2021_Orlando_Figure4A.jpg, janv. 2021

Les auteurs ont ensuite estimé la date de mélange génétique fermier/chasseur-cueilleur chez les individus du Mont-Aimé. Pour tous les individus sauf le père et sa fille, la datation moyenne est d'environ 39,5 générations avant leur existence (4300 av. JC.) alors que pour le père et sa fille elle est respectivement de 6 (4100 av. JC.) et 17 générations (3800 av. JC.) plus récente. Ces résultats suggèrent de multiples contacts sporadiques avec les communautés de chasseurs-cueilleurs au cours du temps.

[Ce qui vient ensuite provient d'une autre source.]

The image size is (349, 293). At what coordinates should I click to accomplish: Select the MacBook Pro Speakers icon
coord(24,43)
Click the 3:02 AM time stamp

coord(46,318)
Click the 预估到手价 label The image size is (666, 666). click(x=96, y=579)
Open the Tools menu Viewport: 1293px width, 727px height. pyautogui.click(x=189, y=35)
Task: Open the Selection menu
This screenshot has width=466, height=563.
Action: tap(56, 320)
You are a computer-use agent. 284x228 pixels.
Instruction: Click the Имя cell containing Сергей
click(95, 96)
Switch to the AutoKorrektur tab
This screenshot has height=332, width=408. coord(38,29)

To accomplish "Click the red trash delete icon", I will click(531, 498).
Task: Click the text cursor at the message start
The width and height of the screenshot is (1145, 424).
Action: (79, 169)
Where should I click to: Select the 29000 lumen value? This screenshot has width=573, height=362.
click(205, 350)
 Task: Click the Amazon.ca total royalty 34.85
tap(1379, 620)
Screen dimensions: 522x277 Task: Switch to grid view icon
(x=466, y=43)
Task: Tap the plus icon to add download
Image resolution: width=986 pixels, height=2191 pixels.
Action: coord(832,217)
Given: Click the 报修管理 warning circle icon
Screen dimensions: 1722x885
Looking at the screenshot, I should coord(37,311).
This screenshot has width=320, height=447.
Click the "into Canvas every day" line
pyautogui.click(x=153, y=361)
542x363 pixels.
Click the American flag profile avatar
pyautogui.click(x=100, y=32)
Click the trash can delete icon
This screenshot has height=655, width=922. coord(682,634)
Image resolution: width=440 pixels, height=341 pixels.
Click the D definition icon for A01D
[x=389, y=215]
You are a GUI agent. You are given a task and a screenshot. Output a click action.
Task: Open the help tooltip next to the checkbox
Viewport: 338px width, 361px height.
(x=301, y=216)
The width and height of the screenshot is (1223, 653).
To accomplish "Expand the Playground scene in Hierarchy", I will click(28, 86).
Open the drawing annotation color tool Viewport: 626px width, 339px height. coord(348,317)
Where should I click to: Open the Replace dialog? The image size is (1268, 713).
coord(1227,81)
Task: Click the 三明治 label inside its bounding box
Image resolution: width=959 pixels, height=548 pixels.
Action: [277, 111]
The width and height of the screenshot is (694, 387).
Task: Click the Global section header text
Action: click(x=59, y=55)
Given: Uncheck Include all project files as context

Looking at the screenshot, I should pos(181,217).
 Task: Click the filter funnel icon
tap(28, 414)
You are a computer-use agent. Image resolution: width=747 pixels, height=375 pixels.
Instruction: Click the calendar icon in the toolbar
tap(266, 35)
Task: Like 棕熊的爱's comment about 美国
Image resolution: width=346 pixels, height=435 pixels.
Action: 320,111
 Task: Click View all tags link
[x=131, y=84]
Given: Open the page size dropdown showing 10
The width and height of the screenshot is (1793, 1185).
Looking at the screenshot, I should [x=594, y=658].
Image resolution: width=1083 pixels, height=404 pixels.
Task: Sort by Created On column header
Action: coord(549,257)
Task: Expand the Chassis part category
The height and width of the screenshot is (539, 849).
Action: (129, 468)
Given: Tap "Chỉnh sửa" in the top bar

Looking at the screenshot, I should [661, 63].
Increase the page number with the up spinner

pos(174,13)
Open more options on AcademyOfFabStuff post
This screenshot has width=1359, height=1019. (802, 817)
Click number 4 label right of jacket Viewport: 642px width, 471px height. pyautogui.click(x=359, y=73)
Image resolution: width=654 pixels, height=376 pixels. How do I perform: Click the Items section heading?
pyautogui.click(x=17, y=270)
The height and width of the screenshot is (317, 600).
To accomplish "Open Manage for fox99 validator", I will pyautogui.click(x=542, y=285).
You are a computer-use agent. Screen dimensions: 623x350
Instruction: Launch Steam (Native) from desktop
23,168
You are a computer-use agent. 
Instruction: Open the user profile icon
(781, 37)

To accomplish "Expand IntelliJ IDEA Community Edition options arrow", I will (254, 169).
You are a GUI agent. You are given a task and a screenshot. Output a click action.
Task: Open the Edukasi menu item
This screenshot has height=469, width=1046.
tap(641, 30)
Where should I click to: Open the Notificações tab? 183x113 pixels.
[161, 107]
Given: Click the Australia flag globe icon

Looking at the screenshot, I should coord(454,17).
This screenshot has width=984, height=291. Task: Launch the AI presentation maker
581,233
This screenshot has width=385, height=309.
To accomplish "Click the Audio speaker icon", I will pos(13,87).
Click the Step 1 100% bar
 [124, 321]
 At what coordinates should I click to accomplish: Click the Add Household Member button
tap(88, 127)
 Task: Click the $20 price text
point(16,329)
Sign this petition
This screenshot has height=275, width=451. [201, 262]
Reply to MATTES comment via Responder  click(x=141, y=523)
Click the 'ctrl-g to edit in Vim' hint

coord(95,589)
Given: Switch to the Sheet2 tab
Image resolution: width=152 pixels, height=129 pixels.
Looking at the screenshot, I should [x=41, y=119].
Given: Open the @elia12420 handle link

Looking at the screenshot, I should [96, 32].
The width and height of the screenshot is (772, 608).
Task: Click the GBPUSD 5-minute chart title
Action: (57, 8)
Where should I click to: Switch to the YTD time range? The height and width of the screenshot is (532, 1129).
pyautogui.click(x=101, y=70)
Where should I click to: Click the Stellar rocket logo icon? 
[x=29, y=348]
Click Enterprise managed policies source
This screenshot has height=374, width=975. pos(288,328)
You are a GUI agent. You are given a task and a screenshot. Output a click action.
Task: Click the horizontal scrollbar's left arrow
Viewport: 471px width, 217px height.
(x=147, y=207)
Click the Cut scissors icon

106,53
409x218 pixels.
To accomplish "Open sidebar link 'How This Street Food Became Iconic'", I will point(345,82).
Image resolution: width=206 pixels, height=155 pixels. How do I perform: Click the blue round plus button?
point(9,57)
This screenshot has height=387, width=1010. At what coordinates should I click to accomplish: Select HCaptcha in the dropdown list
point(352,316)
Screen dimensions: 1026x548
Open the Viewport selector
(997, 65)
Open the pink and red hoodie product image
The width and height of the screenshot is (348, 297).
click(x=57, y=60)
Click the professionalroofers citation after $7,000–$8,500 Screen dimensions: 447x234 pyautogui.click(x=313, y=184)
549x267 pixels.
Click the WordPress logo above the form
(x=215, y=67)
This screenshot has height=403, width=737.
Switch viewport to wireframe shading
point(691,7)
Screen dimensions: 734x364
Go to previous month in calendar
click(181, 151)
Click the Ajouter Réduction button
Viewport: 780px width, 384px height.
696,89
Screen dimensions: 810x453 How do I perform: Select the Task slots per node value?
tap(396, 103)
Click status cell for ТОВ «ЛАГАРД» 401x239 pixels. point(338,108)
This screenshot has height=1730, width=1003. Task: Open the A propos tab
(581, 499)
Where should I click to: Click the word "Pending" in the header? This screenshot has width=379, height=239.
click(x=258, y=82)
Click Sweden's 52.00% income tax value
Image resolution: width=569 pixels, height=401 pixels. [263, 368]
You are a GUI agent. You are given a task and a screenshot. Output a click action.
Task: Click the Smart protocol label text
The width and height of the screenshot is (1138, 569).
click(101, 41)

En plus des 18 anciens individus du Néolithique Final, cette étude inclut 4 Campaniformes et 2 individus de l'Âge du Bronze issus de la grotte des Tortues et de la grotte Basse de la Vigne Perdue. La PCA montre que les trois Campaniformes les plus anciens (avant 2500 av. JC.) se regroupent avec les individus du Néolithique Final. Par contre le dernier Campaniforme (GBVPK) et les deux individus de l'Âge du Bronze (GBVPO et TORTF) se regroupent avec les autres anciens individus de cette époque en France. Ils sont ainsi décalés vers les pasteurs des steppes. L'analyse avec le logiciel ADMIXTURE montre qu'ils ont entre 23,6 et 42,1% d'ascendance des steppes. Concernant les trois Campaniformes les plus anciens, ou bien ce sont des campaniformes très anciens (ce dont je doute) ou ce sont des individus non campaniformes intégrés dans la culture locale Néolithique Final (Vérazien). Les grottes funéraires sont des caveaux collectifs dans lesquels il est difficile de typer culturellement les sujets.

2021_Orlando_Figure4B.jpg, janv. 2021

Les auteurs ont ensuite estimé la date de mélange génétique avec l'ascendance des steppes chez ces individus. Elle est de 2650 av. JC., ce qui est plus ancien que les valeurs estimées pour la Grande Bretagne (2400 av. JC.) et la péninsule Ibérique (entre 2500 et 2000 av. JC.). Ces résultats ainsi que ceux obtenus par l'étude précédemment publiée par Brunel et al. indiquent une composition génétique complexe et variée chez les individus du Campaniforme du sud de la France.